Normally I would eat a pizza to feel better here, but that's obviously out of the question. Dammit, I need a vice that sheds pounds! I hate needles so Vitamin H is out, and I need my teeth so no rocks either. Vomiting makes the blood vessels in my huge face burst so bulimia won't work either. Suggestions are welcome.

Feedback:
I guess it's a good thing the interview was short. I've had 6 hour interviews and then didn't get the m@#$ f#$@# job.

you could eat toilet paper like kate moss with a side of laxative. I think it doesn't matter what you look like as long as you aren't vomitting up toilet paper and extra strength laxative. that means you still have your dignity and self respect unlike most pill popping speed snorting anorexic people I know. am i right? yes.
 
fall in love then get dumped, instant weight loss program....well it worked for me anyway.

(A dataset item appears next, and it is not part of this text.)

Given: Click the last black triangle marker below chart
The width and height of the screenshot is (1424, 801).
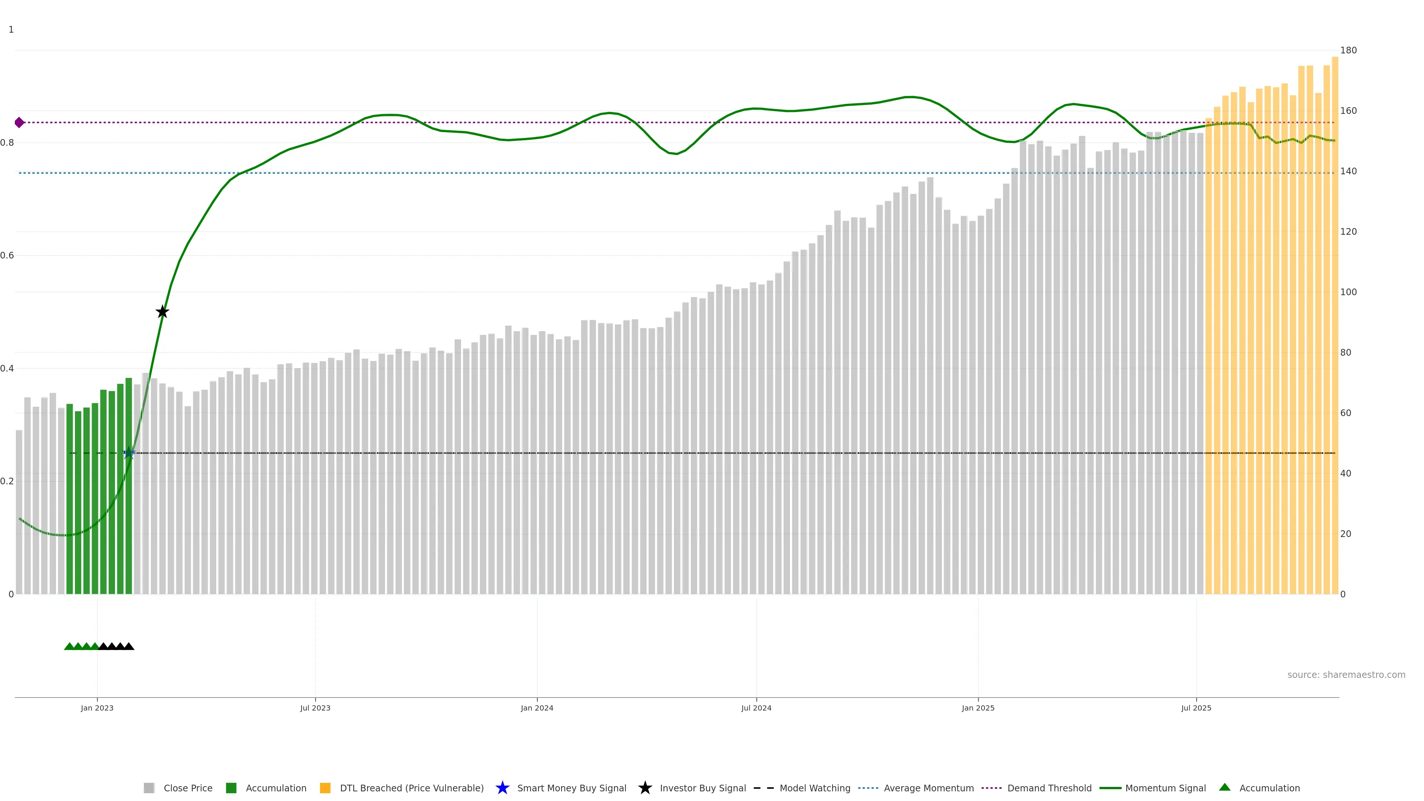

My birthday isn't a big deal and I'll only be 29 this year. The # doesn't bother me, it's the lack of motivation, see I have no goals. That sucks.
 
jin - where I do get this "dignity" and "self-respect" I hear so much about?

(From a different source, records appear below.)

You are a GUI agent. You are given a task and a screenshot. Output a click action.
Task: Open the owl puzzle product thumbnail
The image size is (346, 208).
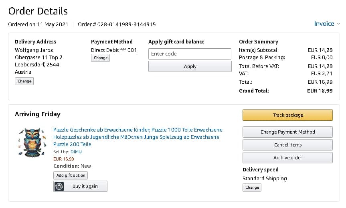[x=31, y=142]
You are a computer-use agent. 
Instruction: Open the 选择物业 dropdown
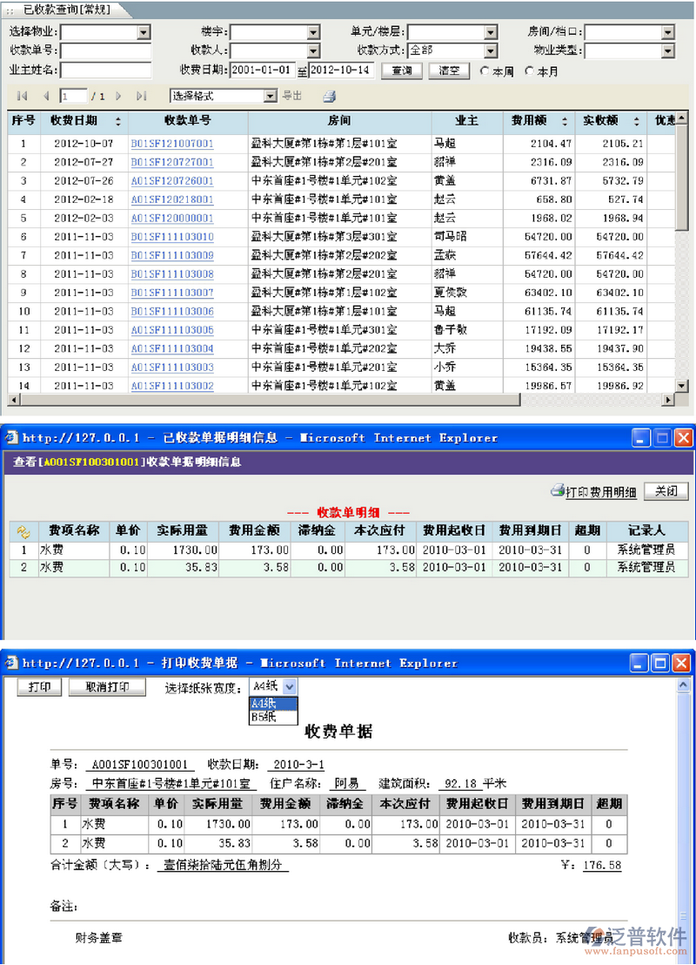[x=144, y=32]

sunshine - I've been dumped before (big time) but it didn't spark any fitness/self-improvement urges, only self-destructive ones. But, like Gloria Gaynor, I survived.
 
I can recommend a vice that keeps you from eating. ( :-)lol!) And by the way, low testosterone makes it difficult to lose weight along with loss of muscle and increased fat storage. Then, less muscle, less testosterone. (so even if it's your "fault" for eating a lot, it sounds like your body got caughtin a vicious cycle). Good luck with all that!